**ACTION ITEM**
Each entry below must be written out exactly, with pictures left out.

**LISTED ENTRIES**
++++++++

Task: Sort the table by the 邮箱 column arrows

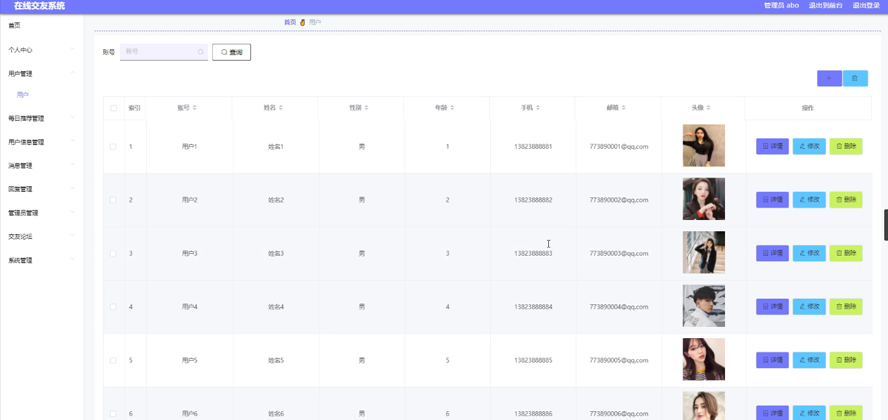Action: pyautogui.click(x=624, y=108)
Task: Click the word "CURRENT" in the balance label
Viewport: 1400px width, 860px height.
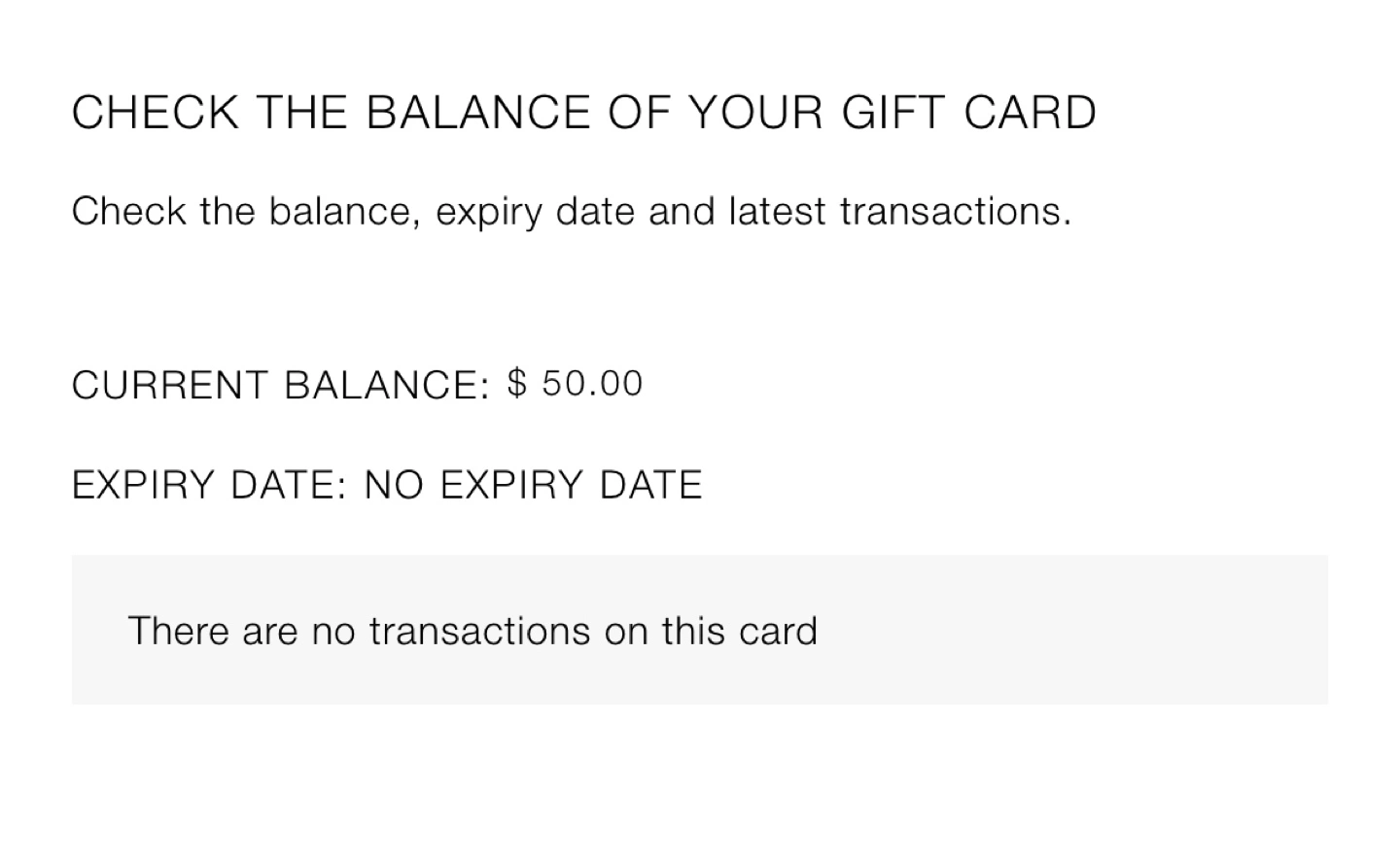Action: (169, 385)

++++++++

**RESPONSE**
Task: Sort the table by the 邮箱 column arrows

Action: pyautogui.click(x=624, y=108)
Task: Click the word "CURRENT" in the balance label
Viewport: 1400px width, 860px height.
Action: (169, 385)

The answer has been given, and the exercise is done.